> Problem details
Look for "computer" in each line of the records, and copy the lines that have it.

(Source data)
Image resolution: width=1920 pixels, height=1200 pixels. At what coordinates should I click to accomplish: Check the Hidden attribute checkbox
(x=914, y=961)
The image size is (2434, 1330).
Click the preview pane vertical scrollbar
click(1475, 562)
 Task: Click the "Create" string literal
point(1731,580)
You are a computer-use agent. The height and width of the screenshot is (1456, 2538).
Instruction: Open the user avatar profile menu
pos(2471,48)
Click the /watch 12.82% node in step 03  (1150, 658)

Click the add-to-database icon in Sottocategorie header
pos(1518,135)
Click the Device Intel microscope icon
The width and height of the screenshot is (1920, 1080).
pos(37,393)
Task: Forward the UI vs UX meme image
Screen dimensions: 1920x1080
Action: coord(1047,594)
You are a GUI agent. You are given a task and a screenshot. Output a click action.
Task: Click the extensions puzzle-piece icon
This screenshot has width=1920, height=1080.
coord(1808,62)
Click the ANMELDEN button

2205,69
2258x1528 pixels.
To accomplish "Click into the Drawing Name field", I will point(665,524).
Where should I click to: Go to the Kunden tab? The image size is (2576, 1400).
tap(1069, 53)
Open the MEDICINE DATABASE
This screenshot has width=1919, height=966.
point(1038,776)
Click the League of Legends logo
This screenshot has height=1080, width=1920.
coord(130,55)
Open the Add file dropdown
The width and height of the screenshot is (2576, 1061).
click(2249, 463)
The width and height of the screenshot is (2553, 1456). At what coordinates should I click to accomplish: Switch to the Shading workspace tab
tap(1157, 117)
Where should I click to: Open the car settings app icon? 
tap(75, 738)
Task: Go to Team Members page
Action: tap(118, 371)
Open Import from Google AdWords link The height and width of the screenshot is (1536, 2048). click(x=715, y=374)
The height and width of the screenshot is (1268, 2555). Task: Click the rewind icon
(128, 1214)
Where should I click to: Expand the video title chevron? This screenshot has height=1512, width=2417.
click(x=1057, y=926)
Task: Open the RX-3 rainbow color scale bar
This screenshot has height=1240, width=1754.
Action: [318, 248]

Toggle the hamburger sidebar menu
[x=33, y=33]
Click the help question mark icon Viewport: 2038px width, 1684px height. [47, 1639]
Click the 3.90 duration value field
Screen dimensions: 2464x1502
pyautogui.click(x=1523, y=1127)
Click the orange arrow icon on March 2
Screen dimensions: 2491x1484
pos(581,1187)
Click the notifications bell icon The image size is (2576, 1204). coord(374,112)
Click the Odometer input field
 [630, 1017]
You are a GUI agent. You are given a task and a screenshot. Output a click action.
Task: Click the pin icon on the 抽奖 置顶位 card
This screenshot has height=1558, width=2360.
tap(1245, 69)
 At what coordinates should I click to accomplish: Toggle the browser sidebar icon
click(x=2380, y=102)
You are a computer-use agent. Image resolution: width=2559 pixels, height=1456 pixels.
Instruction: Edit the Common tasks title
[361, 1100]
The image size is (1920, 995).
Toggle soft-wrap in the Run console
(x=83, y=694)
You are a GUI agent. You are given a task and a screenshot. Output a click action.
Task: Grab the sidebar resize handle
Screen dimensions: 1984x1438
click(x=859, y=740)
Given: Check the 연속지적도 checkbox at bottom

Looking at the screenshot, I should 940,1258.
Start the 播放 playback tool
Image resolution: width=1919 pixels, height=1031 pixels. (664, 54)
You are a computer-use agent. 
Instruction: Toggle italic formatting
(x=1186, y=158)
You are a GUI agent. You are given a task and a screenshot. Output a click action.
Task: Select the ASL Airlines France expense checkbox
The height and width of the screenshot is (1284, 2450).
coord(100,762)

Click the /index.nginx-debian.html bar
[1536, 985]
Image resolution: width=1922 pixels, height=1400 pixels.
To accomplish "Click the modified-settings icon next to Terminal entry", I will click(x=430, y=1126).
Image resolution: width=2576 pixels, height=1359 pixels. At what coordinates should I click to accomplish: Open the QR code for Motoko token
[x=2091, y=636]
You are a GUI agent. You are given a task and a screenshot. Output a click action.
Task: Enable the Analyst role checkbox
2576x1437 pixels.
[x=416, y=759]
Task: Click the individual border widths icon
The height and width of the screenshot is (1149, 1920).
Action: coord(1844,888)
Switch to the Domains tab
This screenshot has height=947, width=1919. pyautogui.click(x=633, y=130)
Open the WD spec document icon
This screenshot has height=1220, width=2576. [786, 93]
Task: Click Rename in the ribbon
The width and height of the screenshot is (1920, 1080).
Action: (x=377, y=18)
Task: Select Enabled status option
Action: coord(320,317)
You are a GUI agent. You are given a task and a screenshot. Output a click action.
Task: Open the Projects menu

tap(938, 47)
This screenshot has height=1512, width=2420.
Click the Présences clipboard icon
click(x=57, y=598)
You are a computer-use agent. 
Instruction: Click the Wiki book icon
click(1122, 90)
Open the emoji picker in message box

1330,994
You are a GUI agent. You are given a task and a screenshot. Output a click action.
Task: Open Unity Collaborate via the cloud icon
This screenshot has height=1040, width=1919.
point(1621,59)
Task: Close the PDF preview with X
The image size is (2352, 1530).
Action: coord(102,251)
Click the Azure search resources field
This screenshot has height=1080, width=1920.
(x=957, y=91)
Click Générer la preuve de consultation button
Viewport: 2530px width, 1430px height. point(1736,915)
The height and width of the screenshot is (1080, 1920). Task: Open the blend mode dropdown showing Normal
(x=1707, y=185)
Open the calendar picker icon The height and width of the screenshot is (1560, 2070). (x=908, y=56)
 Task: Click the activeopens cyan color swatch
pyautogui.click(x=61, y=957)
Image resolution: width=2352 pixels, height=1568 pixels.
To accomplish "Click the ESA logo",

> Result of the task
You are a computer-use agent. The height and width of the screenshot is (1456, 2538).
You are a computer-use agent. Image resolution: width=2559 pixels, height=1456 pixels.
You are a computer-use agent. 
You are a computer-use agent. 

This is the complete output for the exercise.